掲載本文:
-*-*-

CREA WEB / 2024年6月6日 11時0分

 開催国枠で出場した東京オリンピックでは、予選3戦全敗。長く勝てない状況を打破すべく、ヘッドコーチに就任したのが、同大会で女子日本代表を銀メダルに導いたトム・ホーバス氏でした。

 迎えた昨年の「FIBA バスケットボールワールドカップ2023」。日本はアジア勢最高位となり、48年ぶりに自力でのパリオリンピック出場を果たします。

 その彼らの激闘を描いた映画『BELIEVE 日本バスケを諦めなかった男たち』には、独占インタビューなどによって明らかになった、大会の舞台裏や選手たちの想いが詰まっています。そこで映画には映らなかった秘話などを、大西雄一監督に教えてもらいました。(全2回の後篇。)


ベネズエラ戦のワンプレー


大西雄一さん。

――前回のインタビューで、試合映像を50回以上見たとおっしゃっていましたが、思い出に残っているシーンはありますか?

 あります。まずワールドカップで17年ぶりに勝利したフィンランド戦は、多くの人があの試合の意味も分かっているし、強く印象に残っていると思うんです。

 それに比べると、次に勝利したベネズエラ戦は印象が弱いと思うんですね。逆転劇としてもフィンランド戦が18点差、ベネズエラ戦が15点差ですから、フィンランド戦の方が目立つ。

 ただ、15点差を逆転したあの瞬間。馬場(雄大)さんが、こぼれたボールを自陣からゴール下まで運び、最後は自分で行かずに比江島(慎)さんにパスを出しましたよね。僕はあのプレーこそ、AKATSUKI JAPANの「信じる思い」が全てこもった、ワールドカップを象徴するワンプレーだと思っています。

――信じる力、タイトルのBELIEVEにも通じますね。

 実は最初に僕がもらった企画書では「諦めなかった男たち」というタイトルだったんですよ。でも、もっとあのワールドカップを思い出せるタイトルにしたいと思ったときに「BELIEVE」という言葉が思い浮かんだんです。


大西雄一さん。

――以前、トム・ホーバスHCに取材をしたことがあるのですが、ワールドカップでは粘り強く、何度も選手たちに「信じることが大切だ」と伝えたとおっしゃっていました。

-*-*-

課題:
a - 上の監督インタビューから、「開催国枠で出場した東京オリン」から「リンピック出場を果たします。」までの部分を、両端の語句も含めて一字一句そのまま書き写してください。
b - 次の(i)〜(iii)が上の監督インタビューの内容と一致するかどうかを、それぞれ「はい」か「いいえ」で答え、判断の根拠となる本文の語句をそのまま引用してください。(i) 日本はワールドカップ2023でアジア勢最高位となった。(ii) ベネズエラ戦で日本は18点差を逆転した。(iii) 監督が最初に受け取った企画書のタイトルは「BELIEVE」だった。
c - 上の監督インタビューを、最後に示された文の後から引き継いで書き進めてください。

記述された項目の位置を特定するための一覧:
-*-*-

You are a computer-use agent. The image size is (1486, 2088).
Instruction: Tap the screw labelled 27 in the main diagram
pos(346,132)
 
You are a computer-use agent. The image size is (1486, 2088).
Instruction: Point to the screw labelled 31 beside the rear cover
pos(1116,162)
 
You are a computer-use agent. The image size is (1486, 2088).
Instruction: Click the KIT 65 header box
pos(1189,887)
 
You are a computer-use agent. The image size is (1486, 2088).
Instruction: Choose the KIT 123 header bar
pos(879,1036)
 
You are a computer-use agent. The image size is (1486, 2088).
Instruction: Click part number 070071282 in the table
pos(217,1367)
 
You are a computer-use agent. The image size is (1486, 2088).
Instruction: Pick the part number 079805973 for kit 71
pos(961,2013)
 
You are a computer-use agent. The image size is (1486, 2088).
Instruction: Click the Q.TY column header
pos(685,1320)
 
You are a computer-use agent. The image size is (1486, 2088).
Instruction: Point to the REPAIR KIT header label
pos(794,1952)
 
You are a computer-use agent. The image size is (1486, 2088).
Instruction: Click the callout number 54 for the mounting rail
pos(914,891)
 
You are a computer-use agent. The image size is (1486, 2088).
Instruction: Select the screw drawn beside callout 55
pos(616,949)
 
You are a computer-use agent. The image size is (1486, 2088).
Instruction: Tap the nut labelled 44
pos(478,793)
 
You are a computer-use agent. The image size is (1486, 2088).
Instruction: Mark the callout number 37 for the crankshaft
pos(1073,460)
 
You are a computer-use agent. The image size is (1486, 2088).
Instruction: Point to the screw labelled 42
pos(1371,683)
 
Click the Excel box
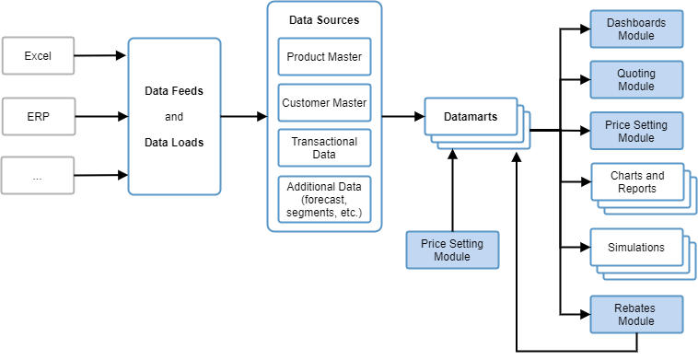[38, 56]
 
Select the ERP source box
[38, 116]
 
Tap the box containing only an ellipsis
[38, 175]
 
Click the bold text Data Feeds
[174, 91]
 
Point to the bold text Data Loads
[174, 143]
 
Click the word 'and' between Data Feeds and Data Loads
[174, 117]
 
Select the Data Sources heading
[323, 19]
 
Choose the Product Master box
[324, 57]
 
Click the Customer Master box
[324, 103]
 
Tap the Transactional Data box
[324, 148]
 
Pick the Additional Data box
[324, 199]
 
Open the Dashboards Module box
[636, 29]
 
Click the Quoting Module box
[636, 79]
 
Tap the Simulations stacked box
[636, 248]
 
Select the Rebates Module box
[636, 314]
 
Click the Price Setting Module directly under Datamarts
[452, 250]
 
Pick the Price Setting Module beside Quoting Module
[636, 131]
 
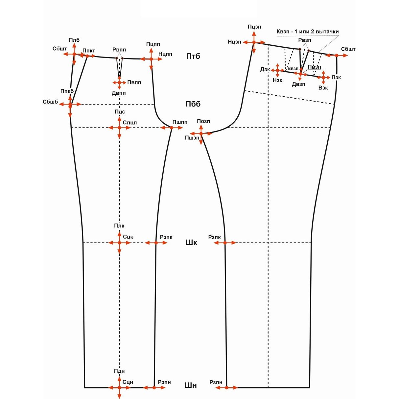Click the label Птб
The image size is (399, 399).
[x=193, y=56]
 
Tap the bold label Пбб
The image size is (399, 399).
[x=193, y=104]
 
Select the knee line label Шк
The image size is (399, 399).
[x=191, y=243]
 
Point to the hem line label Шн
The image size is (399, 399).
[x=191, y=385]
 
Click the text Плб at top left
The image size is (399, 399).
[x=74, y=40]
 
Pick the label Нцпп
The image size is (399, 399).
[x=165, y=54]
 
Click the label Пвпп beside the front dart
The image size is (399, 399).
[x=134, y=82]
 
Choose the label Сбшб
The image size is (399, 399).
[x=50, y=102]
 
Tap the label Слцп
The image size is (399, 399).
[x=130, y=123]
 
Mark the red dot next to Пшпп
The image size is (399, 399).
[x=172, y=128]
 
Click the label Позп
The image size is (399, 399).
[x=203, y=121]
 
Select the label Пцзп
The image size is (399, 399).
[x=254, y=27]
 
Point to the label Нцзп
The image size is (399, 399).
[x=235, y=42]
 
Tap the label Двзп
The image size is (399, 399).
[x=298, y=84]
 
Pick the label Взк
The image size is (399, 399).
[x=323, y=88]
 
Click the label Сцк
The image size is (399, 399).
[x=128, y=237]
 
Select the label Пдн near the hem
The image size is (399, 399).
[x=119, y=371]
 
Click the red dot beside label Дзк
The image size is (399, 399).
[x=278, y=70]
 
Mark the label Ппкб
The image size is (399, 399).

-*-*-

課題の解答:
a -
開催国枠で出場した東京オリンピックでは、予選3戦全敗。長く勝てない状況を打破すべく、ヘッドコーチに就任したのが、同大会で女子日本代表を銀メダルに導いたトム・ホーバス氏でした。

 迎えた昨年の「FIBA バスケットボールワールドカップ2023」。日本はアジア勢最高位となり、48年ぶりに自力でのパリオリンピック出場を果たします。

b -
(i) はい。「日本はアジア勢最高位となり」
(ii) いいえ。「ベネズエラ戦が15点差」
(iii) いいえ。「最初に僕がもらった企画書では「諦めなかった男たち」というタイトルだったんですよ」

c -
 わかります。だからインタビューでも全員に「信じる力を感じた瞬間はいつでしたか?」と聞きました。多くの方がおっしゃっていたのは、フィンランド戦で18点差がついたときのこと。とても厳しい局面でしたが、あのときチームの誰1人として諦めていなかったし、負けると思っていなかったというんです。

 では彼らはなぜ、そこまで信じてこれたのか。映画では、世界のどのチームよりも長い時間、コツコツと練習をしてきた話にフォーカスをしているのですが、それ以前に選手の皆さんがおっしゃっていたのが「トムさんが自分たちを信じてくれたから、自分たちも信じられた」と。彼らの信じ合う関係性はすごいなと思いましたし、手前味噌ですが、本当にいいタイトルにしたなと思っています(笑)。

日本代表にはわがままな選手は1人もいない

――インタビューの中で印象に残っていることはありますか?

 今回、日本代表のレジェンドとして田臥勇太さんと佐古賢一さんにお話を伺ったのですが、佐古さんが「自分たちは時間を止めないようにもがいていた世代だ」とおっしゃっていたんですね。勝てないかもしれないけれど、でも次の世代に繋げていかないといけないと。

 そして、その佐古さん世代の思いは、田臥さんたちの世代に引き継がれていきます。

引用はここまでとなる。